Return the lines beginning at the one that contains "This screenshot has width=310, height=671." and continuing to the end of the entries, including both ends, exactly as written and nothing else.

▶ _Records drawn from a dataset_:

▶

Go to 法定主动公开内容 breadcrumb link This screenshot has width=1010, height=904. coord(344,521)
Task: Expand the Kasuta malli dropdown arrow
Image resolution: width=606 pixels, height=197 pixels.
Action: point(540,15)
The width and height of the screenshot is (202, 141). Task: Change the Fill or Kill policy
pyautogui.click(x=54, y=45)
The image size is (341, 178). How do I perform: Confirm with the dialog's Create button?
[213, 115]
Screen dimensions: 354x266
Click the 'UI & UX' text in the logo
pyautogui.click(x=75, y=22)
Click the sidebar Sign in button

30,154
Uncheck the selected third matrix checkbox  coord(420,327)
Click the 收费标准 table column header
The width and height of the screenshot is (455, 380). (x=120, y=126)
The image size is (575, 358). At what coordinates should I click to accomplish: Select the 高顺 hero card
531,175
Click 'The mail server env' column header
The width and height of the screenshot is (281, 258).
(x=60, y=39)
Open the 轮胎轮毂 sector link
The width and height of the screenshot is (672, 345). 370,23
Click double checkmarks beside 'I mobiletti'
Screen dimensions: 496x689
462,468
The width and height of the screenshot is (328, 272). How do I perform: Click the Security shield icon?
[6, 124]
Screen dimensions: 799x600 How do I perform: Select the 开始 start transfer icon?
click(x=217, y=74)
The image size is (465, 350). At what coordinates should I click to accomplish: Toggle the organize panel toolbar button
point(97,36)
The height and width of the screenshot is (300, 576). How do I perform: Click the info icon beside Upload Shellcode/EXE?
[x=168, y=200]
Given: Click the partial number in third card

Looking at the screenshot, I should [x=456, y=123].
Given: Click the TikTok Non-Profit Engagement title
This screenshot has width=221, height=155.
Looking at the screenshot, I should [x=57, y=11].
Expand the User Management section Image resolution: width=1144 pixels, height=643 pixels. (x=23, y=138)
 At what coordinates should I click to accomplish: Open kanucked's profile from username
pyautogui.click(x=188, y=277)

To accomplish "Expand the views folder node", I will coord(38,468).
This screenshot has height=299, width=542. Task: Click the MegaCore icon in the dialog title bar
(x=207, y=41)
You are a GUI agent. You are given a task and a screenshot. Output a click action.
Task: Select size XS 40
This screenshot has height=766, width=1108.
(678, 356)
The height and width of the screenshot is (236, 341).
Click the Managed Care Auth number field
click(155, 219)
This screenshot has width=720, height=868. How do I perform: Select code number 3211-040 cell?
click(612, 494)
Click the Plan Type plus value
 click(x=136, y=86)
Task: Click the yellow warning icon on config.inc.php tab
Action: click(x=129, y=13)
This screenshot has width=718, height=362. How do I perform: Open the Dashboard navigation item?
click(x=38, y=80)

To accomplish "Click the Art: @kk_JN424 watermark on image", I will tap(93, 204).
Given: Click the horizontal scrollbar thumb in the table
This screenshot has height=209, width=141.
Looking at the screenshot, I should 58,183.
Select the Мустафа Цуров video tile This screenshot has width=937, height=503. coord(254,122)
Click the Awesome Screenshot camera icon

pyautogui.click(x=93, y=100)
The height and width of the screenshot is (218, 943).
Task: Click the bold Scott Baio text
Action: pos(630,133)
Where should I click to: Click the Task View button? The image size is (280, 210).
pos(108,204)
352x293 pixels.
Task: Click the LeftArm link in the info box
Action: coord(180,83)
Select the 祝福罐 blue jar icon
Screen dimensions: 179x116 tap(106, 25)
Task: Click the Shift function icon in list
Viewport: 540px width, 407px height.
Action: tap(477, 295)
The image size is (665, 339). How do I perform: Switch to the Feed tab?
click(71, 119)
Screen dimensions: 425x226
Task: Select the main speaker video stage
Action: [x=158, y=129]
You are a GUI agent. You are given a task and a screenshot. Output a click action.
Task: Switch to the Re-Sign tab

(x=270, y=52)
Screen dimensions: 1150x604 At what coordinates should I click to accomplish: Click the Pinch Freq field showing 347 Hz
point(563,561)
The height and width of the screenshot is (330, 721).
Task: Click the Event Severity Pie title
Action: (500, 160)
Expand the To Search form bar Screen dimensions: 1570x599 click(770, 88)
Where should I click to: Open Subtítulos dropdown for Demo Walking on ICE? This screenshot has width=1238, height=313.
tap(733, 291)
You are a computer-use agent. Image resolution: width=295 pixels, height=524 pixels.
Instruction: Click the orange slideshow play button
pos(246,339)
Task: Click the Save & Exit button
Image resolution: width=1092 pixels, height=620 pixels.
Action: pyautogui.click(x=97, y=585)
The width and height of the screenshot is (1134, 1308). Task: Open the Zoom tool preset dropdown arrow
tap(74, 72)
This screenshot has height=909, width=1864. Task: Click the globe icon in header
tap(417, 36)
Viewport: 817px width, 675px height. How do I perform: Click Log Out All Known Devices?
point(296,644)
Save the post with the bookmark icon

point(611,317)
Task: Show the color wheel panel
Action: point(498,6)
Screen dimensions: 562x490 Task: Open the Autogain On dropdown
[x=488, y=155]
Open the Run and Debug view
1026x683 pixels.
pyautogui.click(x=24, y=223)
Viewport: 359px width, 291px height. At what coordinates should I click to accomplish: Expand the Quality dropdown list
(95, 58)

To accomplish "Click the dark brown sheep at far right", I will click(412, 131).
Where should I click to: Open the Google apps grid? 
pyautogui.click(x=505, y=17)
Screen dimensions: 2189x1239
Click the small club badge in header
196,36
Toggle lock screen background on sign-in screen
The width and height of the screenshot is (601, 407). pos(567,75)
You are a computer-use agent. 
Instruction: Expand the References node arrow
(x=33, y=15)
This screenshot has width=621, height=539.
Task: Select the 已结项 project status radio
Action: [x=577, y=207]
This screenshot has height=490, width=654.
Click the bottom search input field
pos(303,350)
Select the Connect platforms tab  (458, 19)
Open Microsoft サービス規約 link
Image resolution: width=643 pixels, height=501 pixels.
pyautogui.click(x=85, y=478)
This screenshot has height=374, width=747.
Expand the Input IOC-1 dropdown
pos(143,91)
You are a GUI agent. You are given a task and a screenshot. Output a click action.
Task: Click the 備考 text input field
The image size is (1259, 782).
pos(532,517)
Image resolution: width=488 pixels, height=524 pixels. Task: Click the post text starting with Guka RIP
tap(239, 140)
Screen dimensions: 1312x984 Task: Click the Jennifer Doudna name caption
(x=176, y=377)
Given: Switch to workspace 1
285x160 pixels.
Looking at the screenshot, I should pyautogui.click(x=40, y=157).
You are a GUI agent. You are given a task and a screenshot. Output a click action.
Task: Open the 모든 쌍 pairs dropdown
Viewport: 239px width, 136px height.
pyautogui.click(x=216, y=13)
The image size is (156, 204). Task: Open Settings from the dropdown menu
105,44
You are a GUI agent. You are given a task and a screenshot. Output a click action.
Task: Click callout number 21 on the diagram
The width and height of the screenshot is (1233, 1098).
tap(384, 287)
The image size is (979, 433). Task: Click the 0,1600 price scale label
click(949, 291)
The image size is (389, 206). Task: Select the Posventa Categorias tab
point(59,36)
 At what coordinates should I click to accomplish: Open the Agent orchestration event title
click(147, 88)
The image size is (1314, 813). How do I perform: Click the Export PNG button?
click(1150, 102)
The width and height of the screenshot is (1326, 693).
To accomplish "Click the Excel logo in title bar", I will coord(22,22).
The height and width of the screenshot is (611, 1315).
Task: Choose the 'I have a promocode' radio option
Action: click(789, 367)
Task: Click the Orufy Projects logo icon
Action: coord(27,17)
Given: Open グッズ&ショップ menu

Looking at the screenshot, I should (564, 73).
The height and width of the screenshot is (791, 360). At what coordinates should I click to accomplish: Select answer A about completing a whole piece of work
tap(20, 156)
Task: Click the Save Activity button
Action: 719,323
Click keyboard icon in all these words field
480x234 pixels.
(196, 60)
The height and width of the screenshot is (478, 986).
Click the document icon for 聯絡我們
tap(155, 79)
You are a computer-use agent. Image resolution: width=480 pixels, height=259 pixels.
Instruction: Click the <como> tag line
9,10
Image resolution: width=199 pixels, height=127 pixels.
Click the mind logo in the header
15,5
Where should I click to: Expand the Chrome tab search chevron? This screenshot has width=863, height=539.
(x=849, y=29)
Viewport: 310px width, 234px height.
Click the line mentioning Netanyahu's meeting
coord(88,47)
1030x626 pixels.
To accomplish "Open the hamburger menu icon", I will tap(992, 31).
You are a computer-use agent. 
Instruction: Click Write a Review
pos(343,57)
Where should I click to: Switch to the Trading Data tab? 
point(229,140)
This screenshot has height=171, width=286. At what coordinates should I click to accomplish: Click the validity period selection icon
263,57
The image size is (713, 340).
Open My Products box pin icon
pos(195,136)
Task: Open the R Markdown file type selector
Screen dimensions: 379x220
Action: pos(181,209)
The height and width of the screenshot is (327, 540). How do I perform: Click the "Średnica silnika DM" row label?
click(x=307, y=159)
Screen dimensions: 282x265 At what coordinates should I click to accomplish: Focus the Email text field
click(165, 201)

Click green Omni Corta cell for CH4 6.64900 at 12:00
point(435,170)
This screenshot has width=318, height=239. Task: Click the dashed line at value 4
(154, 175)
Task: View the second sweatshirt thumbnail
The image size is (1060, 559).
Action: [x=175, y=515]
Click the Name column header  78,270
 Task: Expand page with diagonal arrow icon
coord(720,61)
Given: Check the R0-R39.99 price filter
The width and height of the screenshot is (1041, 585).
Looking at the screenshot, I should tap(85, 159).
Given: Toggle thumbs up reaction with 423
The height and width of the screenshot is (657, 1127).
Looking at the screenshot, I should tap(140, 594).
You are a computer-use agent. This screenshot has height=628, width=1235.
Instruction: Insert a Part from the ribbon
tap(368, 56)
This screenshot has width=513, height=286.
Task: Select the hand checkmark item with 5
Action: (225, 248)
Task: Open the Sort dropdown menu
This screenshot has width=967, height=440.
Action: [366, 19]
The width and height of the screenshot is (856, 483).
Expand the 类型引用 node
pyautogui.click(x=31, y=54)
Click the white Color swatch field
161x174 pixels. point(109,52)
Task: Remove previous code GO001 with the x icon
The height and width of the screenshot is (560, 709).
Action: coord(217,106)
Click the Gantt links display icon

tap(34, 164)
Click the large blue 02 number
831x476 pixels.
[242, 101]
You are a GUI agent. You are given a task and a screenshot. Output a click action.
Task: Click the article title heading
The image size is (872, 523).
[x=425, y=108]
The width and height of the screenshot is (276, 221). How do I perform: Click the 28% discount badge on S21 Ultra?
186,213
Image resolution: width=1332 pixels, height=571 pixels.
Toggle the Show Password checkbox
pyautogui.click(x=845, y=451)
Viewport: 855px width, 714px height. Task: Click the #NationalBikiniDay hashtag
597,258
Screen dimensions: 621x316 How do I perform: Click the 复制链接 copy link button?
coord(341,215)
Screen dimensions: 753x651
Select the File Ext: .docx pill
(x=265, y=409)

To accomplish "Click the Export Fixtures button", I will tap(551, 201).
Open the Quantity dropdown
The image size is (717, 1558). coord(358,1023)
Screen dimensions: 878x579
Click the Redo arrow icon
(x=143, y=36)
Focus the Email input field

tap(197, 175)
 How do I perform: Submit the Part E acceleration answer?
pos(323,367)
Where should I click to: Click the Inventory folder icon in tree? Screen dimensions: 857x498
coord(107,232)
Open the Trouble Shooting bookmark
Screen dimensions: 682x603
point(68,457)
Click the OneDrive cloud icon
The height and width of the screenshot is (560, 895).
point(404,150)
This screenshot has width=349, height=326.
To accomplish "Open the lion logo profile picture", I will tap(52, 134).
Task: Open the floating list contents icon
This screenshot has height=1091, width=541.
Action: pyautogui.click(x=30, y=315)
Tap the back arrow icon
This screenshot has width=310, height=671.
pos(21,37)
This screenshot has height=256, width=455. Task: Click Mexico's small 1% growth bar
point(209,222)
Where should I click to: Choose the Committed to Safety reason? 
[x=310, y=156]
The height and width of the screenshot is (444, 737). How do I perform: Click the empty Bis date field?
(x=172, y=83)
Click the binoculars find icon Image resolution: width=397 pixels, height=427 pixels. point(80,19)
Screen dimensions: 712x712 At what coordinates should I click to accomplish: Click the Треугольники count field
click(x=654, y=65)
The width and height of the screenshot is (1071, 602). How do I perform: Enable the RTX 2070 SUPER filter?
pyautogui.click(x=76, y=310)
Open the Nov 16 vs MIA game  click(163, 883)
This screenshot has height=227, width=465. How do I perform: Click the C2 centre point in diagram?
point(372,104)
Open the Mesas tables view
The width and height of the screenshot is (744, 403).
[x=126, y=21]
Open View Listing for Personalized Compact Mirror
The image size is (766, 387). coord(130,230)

◀

▶ _Response to this exercise_:
This screenshot has width=310, height=671.
pos(21,37)
This screenshot has height=256, width=455. Task: Click Mexico's small 1% growth bar
point(209,222)
Where should I click to: Choose the Committed to Safety reason? 
[x=310, y=156]
The height and width of the screenshot is (444, 737). How do I perform: Click the empty Bis date field?
(x=172, y=83)
Click the binoculars find icon Image resolution: width=397 pixels, height=427 pixels. point(80,19)
Screen dimensions: 712x712 At what coordinates should I click to accomplish: Click the Треугольники count field
click(x=654, y=65)
The width and height of the screenshot is (1071, 602). How do I perform: Enable the RTX 2070 SUPER filter?
pyautogui.click(x=76, y=310)
Open the Nov 16 vs MIA game  click(163, 883)
This screenshot has height=227, width=465. How do I perform: Click the C2 centre point in diagram?
point(372,104)
Open the Mesas tables view
The width and height of the screenshot is (744, 403).
[x=126, y=21]
Open View Listing for Personalized Compact Mirror
The image size is (766, 387). coord(130,230)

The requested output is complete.